== EXERCISE DESCRIPTION ==
From the data below, copy each line that includes the word "folder".

====

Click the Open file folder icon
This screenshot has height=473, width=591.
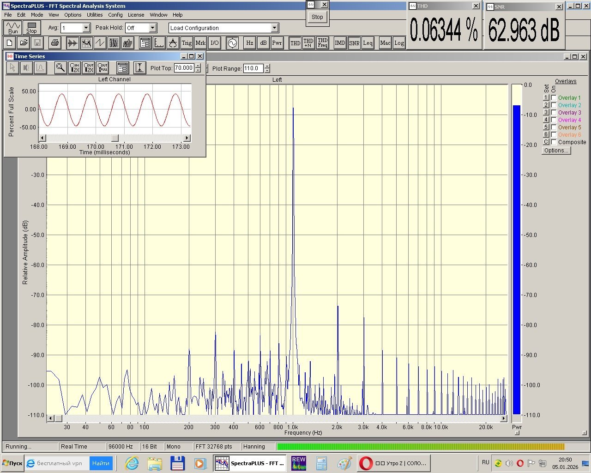24,43
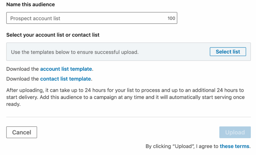The height and width of the screenshot is (155, 256).
Task: Click the 24 hours processing notice paragraph
Action: click(x=125, y=90)
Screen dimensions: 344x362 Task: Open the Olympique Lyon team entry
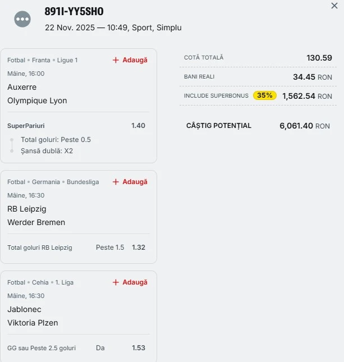[x=37, y=100]
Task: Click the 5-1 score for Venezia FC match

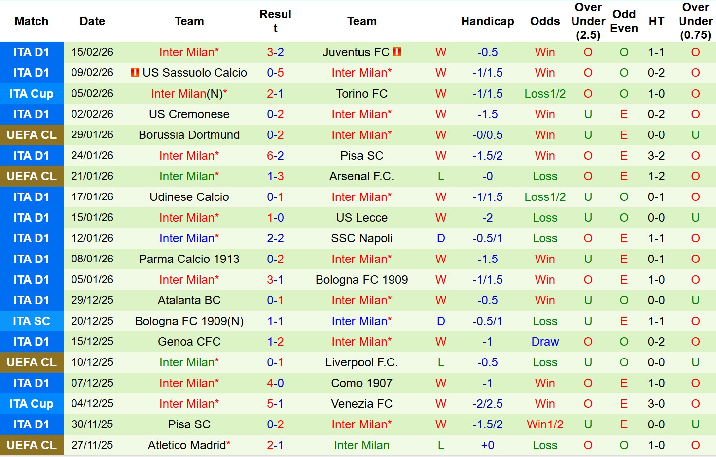Action: tap(275, 404)
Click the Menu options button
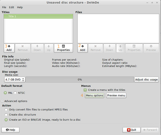The image size is (161, 135). [x=94, y=95]
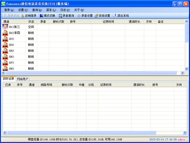Open the 查询(Q) menu
The height and width of the screenshot is (143, 190).
tap(37, 10)
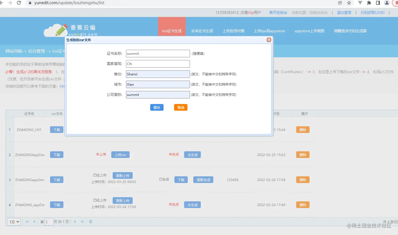Click the browser extensions puzzle icon

click(369, 3)
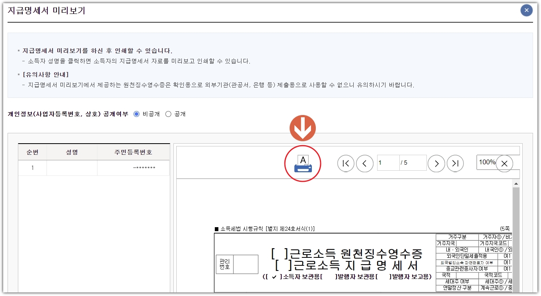
Task: Click the masked resident registration number cell
Action: pyautogui.click(x=133, y=168)
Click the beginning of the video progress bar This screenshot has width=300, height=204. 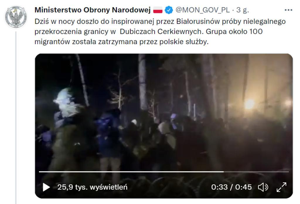(40, 172)
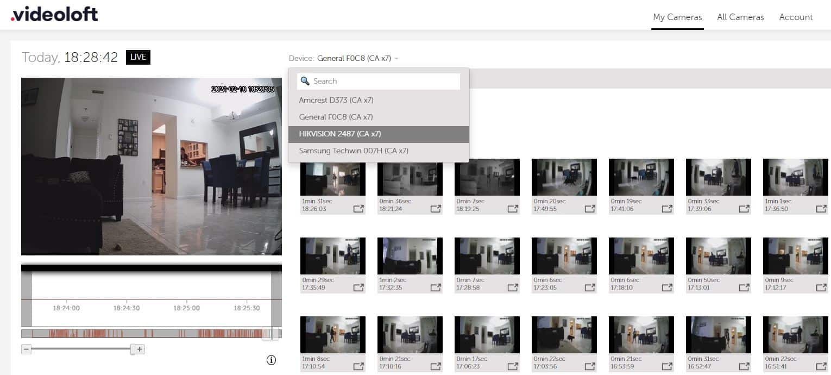This screenshot has width=831, height=375.
Task: Click the LIVE button
Action: point(138,57)
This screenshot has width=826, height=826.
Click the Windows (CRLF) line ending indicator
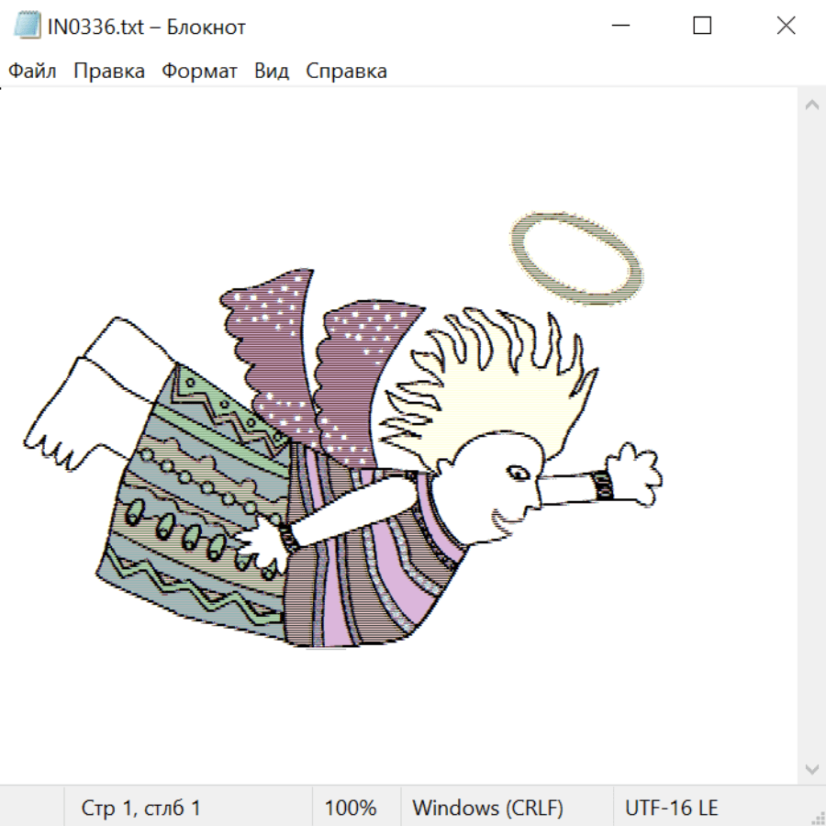[x=487, y=808]
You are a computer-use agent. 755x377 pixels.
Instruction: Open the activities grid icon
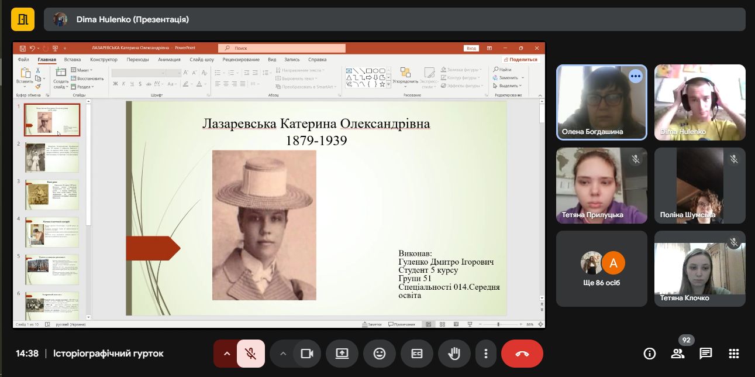click(734, 354)
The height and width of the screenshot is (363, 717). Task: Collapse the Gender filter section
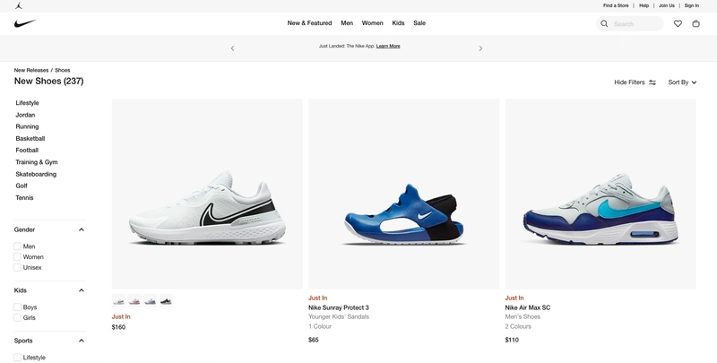[x=82, y=229]
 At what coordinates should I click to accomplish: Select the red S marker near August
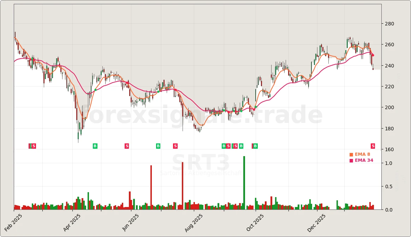[x=175, y=146]
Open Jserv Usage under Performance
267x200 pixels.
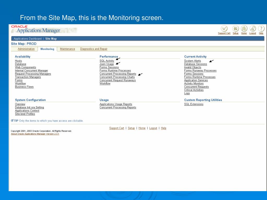(106, 64)
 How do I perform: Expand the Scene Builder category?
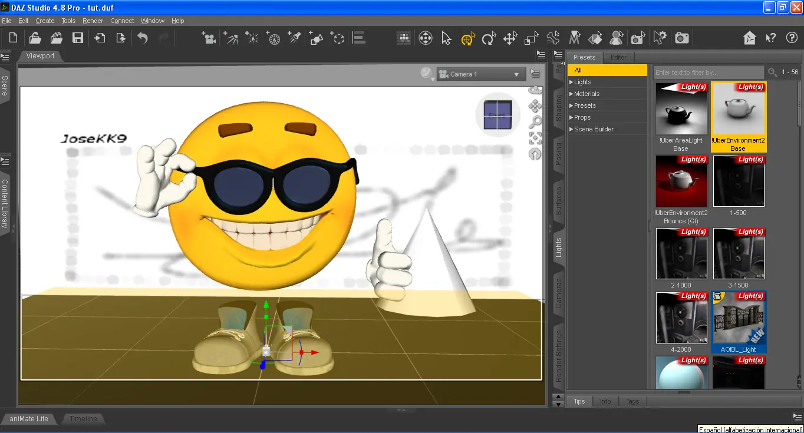[x=571, y=129]
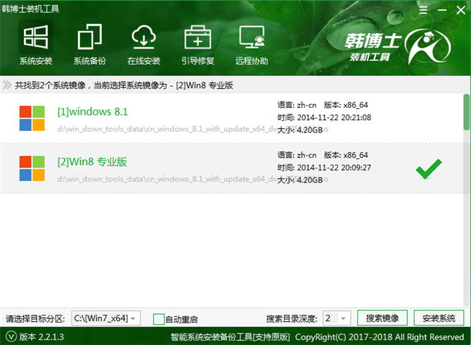Click the version shield icon in status bar
The width and height of the screenshot is (471, 345).
(10, 337)
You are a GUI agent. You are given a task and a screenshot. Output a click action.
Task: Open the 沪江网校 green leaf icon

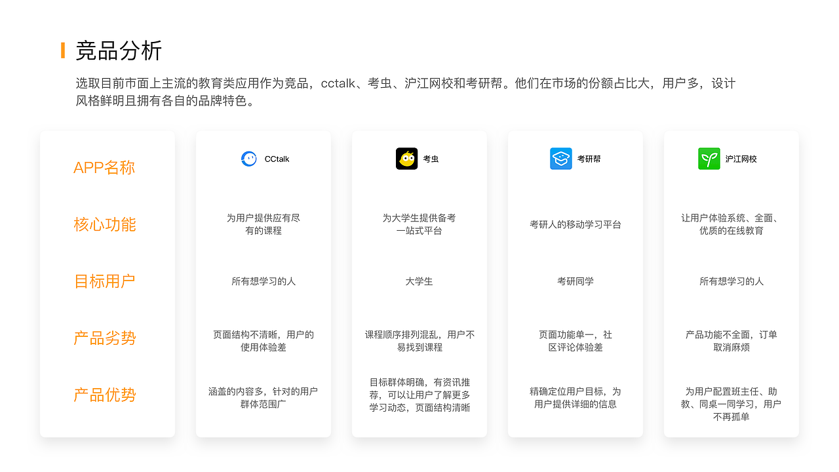709,158
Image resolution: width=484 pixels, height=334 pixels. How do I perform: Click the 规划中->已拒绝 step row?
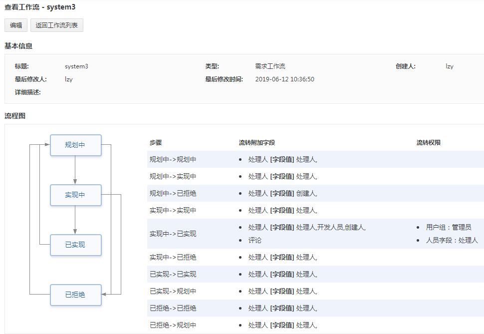[x=315, y=193]
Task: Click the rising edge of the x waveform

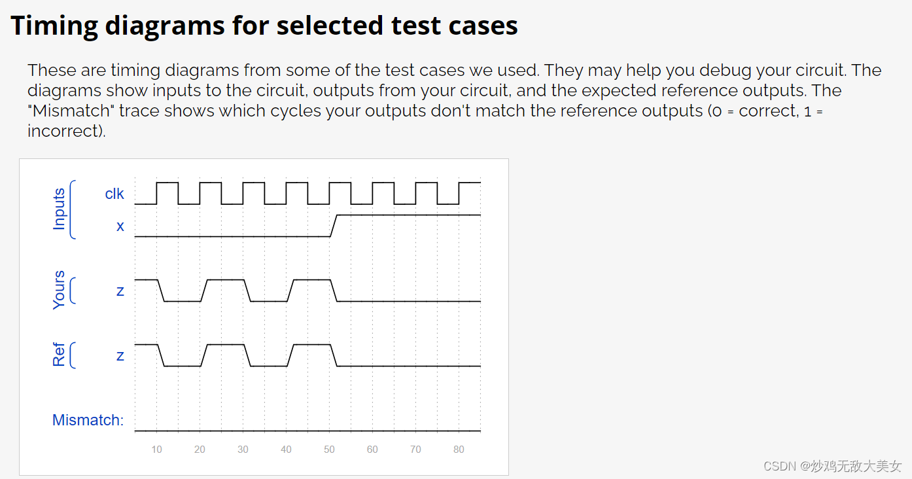Action: [x=333, y=226]
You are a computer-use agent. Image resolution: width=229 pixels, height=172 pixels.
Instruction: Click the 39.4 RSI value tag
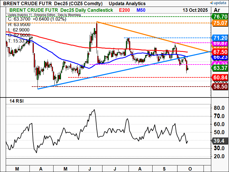pos(220,141)
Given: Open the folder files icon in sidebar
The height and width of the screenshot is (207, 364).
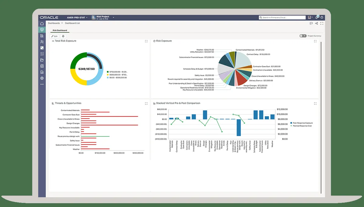Looking at the screenshot, I should coord(42,60).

====

== PROBLEM SOLUTION ==
Click the Open file folder icon
Given: Open the folder files icon in sidebar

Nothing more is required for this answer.